Pädiater können durch ärztliche Ernährungsberatung in der Übergewichtsprävention bei Kindern eine wichtige Rolle spielen. Bislang gibt es noch keine Studien zur Sichtweise von deutschen Pädiatern auf die Umsetzung von ernährungsbezogener Übergewichtsprävention in der ambulanten Versorgung. Ziel der Studie war zu explorieren,

  • ob und wie Pädiater präventive Ernährungsberatung für Kinder in ihrer Praxis durchführen,

  • welche Sichtweisen, Einstellungen und Verbesserungswünsche Pädiater zur Umsetzung von präventiver Ernährungsberatung haben,

  • und welche Barrieren sie wahrnehmen.

Methode:

Es wurden 17 niedergelassene Pädiater (m = 14, w = 3, Praxiserfahrung: 1 – 35J., Alter: 27 – 64J.) im Raum Ostbayern in semi-standardisierten, qualitativen Leitfadeninterviews befragt. Die Daten wurden computergestützt (Atlas.ti) inhaltsanalytisch nach Mayring ausgewertet.

Ergebnisse:

Alle Befragten fühlen sich zuständig für Übergewichtsprävention durch Ernährungsberatung und führen diese routinemäßig durch. Bei einsetzender Übergewichtsproblematik würden sie gerne intensiver beraten, berichten aber von folgenden Umsetzungsbarrieren: A) Strukturelle Barrieren im Versorgungssystem: fehlende Vergütung, mangelhaftes Informationsmaterial, mangelnde (Information zu) Anlaufstellen zur Weitervermittlung von Patienten, zu wenig Vernetzung mit Schulen/Kindergärten. B) Arztbezogene Barrieren: Frustration/Resignation, Skepsis in Bezug auf die Wirksamkeit der Beratung, eigener Kompetenzmangel (Ernährungswissen, Wissen zu effektiven Beratungsmethoden), Sorge um Patientenverlust. C) Patientenbezogene Barrieren: schwere Erreichbarkeit von Eltern (fehlendes Problembewusstsein, niedriger SES, Migrationshintergrund), Verunsicherung durch widersprüchliche Patienteninformationen.
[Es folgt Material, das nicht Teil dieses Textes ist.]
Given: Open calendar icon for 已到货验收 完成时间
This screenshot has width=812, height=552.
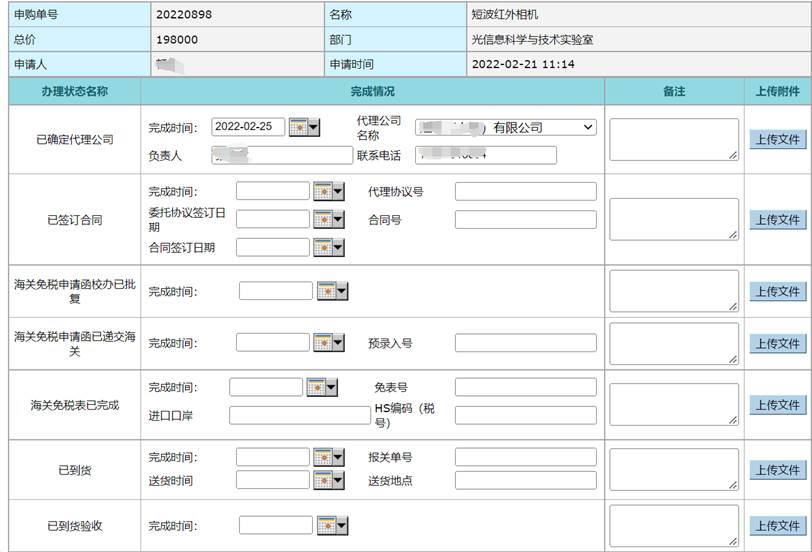Looking at the screenshot, I should 332,525.
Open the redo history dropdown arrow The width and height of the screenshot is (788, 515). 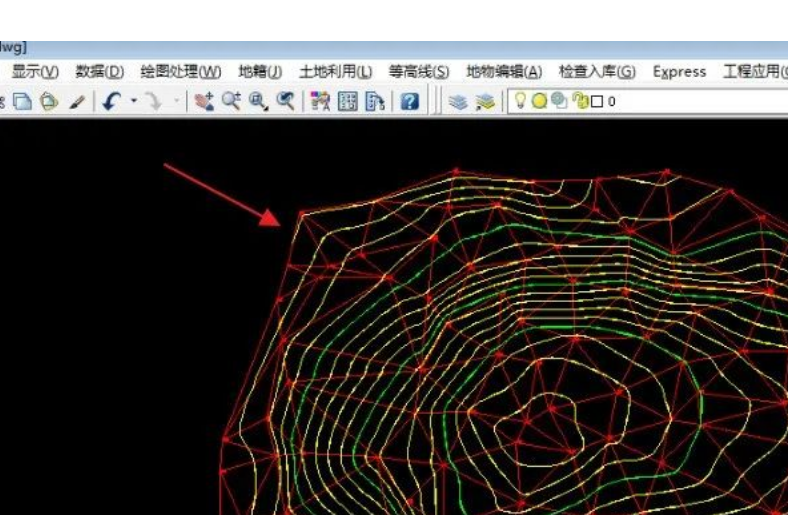175,101
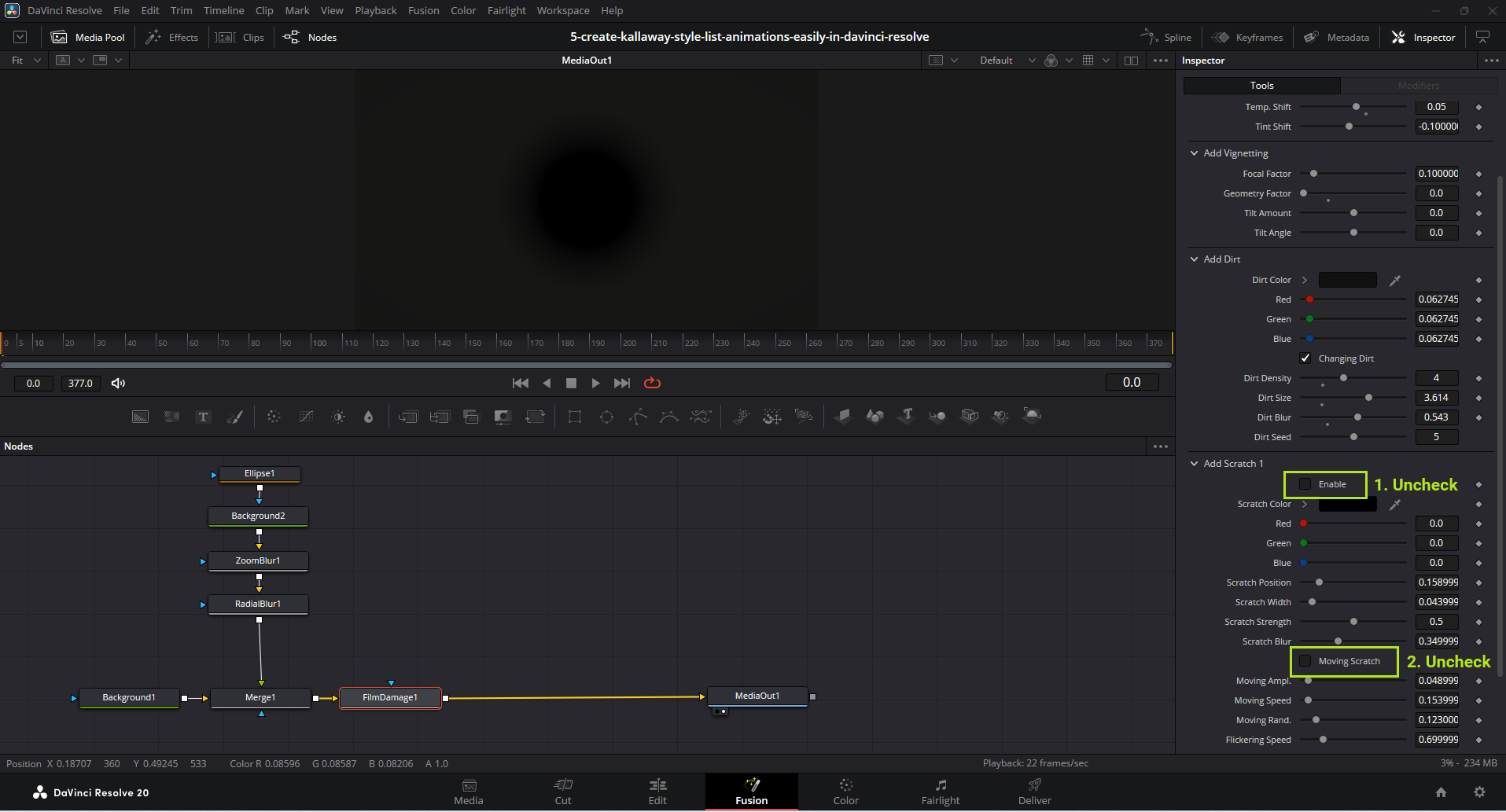Select the Text tool in Fusion toolbar
Screen dimensions: 1506x812
203,417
Alle Ärzte berichten, dass sie ihre notwendigen Kompetenzen aus dem privaten Interessensbereich, kollegialem Austausch und ambulanter Berufserfahrung beziehen, und nicht aus Aus- und Fortbildung.

Diskussion:

Um die Motivation, den Glauben an die Wirksamkeit ihrer Beratung und die eigene Kompetenz zu stärken, müssten Forschungsergebnisse zur Wirksamkeit ärztlicher Prävention und Evidenz zu effektiven Beratungsmethoden an die Ärzte vermittelt werden.